What to do:
Retype all of the records precisely.

══ Task input ══

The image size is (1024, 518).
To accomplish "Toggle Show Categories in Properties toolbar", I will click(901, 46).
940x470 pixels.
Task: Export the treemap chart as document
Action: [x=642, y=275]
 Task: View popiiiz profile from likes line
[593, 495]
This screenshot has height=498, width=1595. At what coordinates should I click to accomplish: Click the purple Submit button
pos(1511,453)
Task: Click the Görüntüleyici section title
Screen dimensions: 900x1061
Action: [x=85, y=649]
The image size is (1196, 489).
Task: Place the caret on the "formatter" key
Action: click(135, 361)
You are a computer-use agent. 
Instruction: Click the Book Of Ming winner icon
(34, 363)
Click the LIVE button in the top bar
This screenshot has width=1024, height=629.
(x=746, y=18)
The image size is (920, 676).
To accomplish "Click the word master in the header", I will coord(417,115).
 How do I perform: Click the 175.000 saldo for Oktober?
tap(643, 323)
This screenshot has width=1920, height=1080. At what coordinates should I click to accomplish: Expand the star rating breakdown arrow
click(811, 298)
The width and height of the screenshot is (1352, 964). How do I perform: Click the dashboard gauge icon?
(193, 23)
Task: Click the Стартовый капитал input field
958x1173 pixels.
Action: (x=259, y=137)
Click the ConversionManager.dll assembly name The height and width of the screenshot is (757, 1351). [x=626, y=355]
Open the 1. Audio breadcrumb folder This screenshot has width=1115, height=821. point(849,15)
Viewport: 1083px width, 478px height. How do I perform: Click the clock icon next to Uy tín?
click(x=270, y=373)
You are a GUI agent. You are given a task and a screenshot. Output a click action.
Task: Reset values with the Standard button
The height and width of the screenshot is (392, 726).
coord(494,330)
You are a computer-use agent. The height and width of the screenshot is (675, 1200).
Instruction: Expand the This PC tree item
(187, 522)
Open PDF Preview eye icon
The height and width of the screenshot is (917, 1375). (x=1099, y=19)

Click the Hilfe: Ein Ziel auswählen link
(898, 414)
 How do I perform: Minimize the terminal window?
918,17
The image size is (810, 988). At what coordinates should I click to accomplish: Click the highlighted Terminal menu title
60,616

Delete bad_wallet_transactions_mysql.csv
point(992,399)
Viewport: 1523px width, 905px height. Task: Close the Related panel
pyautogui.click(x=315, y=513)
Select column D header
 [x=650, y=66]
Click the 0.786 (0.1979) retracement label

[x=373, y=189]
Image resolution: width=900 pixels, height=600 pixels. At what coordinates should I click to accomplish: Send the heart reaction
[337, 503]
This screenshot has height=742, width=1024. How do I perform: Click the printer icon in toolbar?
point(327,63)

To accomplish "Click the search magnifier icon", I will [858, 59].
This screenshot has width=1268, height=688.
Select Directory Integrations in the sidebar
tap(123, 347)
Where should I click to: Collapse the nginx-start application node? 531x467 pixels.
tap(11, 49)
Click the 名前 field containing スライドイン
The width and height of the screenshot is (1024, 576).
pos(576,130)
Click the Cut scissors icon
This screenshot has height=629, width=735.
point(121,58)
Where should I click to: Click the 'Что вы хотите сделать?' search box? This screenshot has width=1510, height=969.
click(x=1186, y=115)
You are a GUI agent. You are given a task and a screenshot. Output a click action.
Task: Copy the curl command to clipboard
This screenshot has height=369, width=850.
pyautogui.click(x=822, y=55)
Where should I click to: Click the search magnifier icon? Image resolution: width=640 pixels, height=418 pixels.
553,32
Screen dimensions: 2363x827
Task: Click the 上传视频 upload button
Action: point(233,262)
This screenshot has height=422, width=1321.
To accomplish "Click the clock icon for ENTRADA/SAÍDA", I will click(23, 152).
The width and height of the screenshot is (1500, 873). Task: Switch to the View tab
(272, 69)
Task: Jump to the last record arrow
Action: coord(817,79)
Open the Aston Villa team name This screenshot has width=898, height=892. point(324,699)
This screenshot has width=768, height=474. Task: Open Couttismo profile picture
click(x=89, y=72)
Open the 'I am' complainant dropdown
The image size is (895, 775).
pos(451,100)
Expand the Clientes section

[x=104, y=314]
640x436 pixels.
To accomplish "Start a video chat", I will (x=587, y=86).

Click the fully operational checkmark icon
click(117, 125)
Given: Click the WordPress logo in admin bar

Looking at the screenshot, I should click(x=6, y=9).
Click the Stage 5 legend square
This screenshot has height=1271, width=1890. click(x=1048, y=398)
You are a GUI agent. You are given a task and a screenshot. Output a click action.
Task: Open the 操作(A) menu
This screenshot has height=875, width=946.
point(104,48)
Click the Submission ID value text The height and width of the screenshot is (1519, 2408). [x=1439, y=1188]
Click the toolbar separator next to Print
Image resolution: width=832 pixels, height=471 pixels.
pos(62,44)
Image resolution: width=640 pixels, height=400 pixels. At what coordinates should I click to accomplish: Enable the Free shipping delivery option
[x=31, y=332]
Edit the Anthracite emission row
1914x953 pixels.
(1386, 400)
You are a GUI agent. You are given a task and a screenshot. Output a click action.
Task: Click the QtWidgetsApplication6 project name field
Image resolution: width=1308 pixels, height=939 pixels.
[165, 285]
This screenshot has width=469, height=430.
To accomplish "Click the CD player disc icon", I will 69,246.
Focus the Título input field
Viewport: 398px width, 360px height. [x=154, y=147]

═══

Your response:
The image size is (1024, 518).
To accomplish "Toggle Show Categories in Properties toolbar", I will click(901, 46).
940x470 pixels.
Task: Export the treemap chart as document
Action: [x=642, y=275]
 Task: View popiiiz profile from likes line
[593, 495]
This screenshot has height=498, width=1595. At what coordinates should I click to accomplish: Click the purple Submit button
pos(1511,453)
Task: Click the Görüntüleyici section title
Screen dimensions: 900x1061
Action: [x=85, y=649]
The image size is (1196, 489).
Task: Place the caret on the "formatter" key
Action: click(135, 361)
You are a computer-use agent. 
Instruction: Click the Book Of Ming winner icon
(34, 363)
Click the LIVE button in the top bar
This screenshot has width=1024, height=629.
(x=746, y=18)
The image size is (920, 676).
To accomplish "Click the word master in the header", I will coord(417,115).
 How do I perform: Click the 175.000 saldo for Oktober?
tap(643, 323)
This screenshot has width=1920, height=1080. At what coordinates should I click to accomplish: Expand the star rating breakdown arrow
click(811, 298)
The width and height of the screenshot is (1352, 964). How do I perform: Click the dashboard gauge icon?
(193, 23)
Task: Click the Стартовый капитал input field
958x1173 pixels.
Action: (x=259, y=137)
Click the ConversionManager.dll assembly name The height and width of the screenshot is (757, 1351). [x=626, y=355]
Open the 1. Audio breadcrumb folder This screenshot has width=1115, height=821. point(849,15)
Viewport: 1083px width, 478px height. How do I perform: Click the clock icon next to Uy tín?
click(x=270, y=373)
You are a GUI agent. You are given a task and a screenshot. Output a click action.
Task: Reset values with the Standard button
The height and width of the screenshot is (392, 726).
coord(494,330)
You are a computer-use agent. The height and width of the screenshot is (675, 1200).
Instruction: Expand the This PC tree item
(187, 522)
Open PDF Preview eye icon
The height and width of the screenshot is (917, 1375). (x=1099, y=19)

Click the Hilfe: Ein Ziel auswählen link
(898, 414)
 How do I perform: Minimize the terminal window?
918,17
The image size is (810, 988). At what coordinates should I click to accomplish: Click the highlighted Terminal menu title
60,616

Delete bad_wallet_transactions_mysql.csv
point(992,399)
Viewport: 1523px width, 905px height. Task: Close the Related panel
pyautogui.click(x=315, y=513)
Select column D header
 [x=650, y=66]
Click the 0.786 (0.1979) retracement label

[x=373, y=189]
Image resolution: width=900 pixels, height=600 pixels. At what coordinates should I click to accomplish: Send the heart reaction
[337, 503]
This screenshot has height=742, width=1024. How do I perform: Click the printer icon in toolbar?
point(327,63)

To accomplish "Click the search magnifier icon", I will [858, 59].
This screenshot has width=1268, height=688.
Select Directory Integrations in the sidebar
tap(123, 347)
Where should I click to: Collapse the nginx-start application node? 531x467 pixels.
tap(11, 49)
Click the 名前 field containing スライドイン
The width and height of the screenshot is (1024, 576).
pos(576,130)
Click the Cut scissors icon
This screenshot has height=629, width=735.
point(121,58)
Where should I click to: Click the 'Что вы хотите сделать?' search box? This screenshot has width=1510, height=969.
click(x=1186, y=115)
You are a GUI agent. You are given a task and a screenshot. Output a click action.
Task: Copy the curl command to clipboard
This screenshot has height=369, width=850.
pyautogui.click(x=822, y=55)
Where should I click to: Click the search magnifier icon? Image resolution: width=640 pixels, height=418 pixels.
553,32
Screen dimensions: 2363x827
Task: Click the 上传视频 upload button
Action: point(233,262)
This screenshot has height=422, width=1321.
To accomplish "Click the clock icon for ENTRADA/SAÍDA", I will click(23, 152).
The width and height of the screenshot is (1500, 873). Task: Switch to the View tab
(272, 69)
Task: Jump to the last record arrow
Action: coord(817,79)
Open the Aston Villa team name This screenshot has width=898, height=892. point(324,699)
This screenshot has width=768, height=474. Task: Open Couttismo profile picture
click(x=89, y=72)
Open the 'I am' complainant dropdown
The image size is (895, 775).
pos(451,100)
Expand the Clientes section

[x=104, y=314]
640x436 pixels.
To accomplish "Start a video chat", I will (x=587, y=86).

Click the fully operational checkmark icon
click(117, 125)
Given: Click the WordPress logo in admin bar

Looking at the screenshot, I should click(x=6, y=9).
Click the Stage 5 legend square
This screenshot has height=1271, width=1890. click(x=1048, y=398)
You are a GUI agent. You are given a task and a screenshot. Output a click action.
Task: Open the 操作(A) menu
This screenshot has height=875, width=946.
point(104,48)
Click the Submission ID value text The height and width of the screenshot is (1519, 2408). [x=1439, y=1188]
Click the toolbar separator next to Print
Image resolution: width=832 pixels, height=471 pixels.
pos(62,44)
Image resolution: width=640 pixels, height=400 pixels. At what coordinates should I click to accomplish: Enable the Free shipping delivery option
[x=31, y=332]
Edit the Anthracite emission row
1914x953 pixels.
(1386, 400)
You are a GUI agent. You are given a task and a screenshot. Output a click action.
Task: Click the QtWidgetsApplication6 project name field
Image resolution: width=1308 pixels, height=939 pixels.
[165, 285]
This screenshot has width=469, height=430.
To accomplish "Click the CD player disc icon", I will 69,246.
Focus the Título input field
Viewport: 398px width, 360px height. [x=154, y=147]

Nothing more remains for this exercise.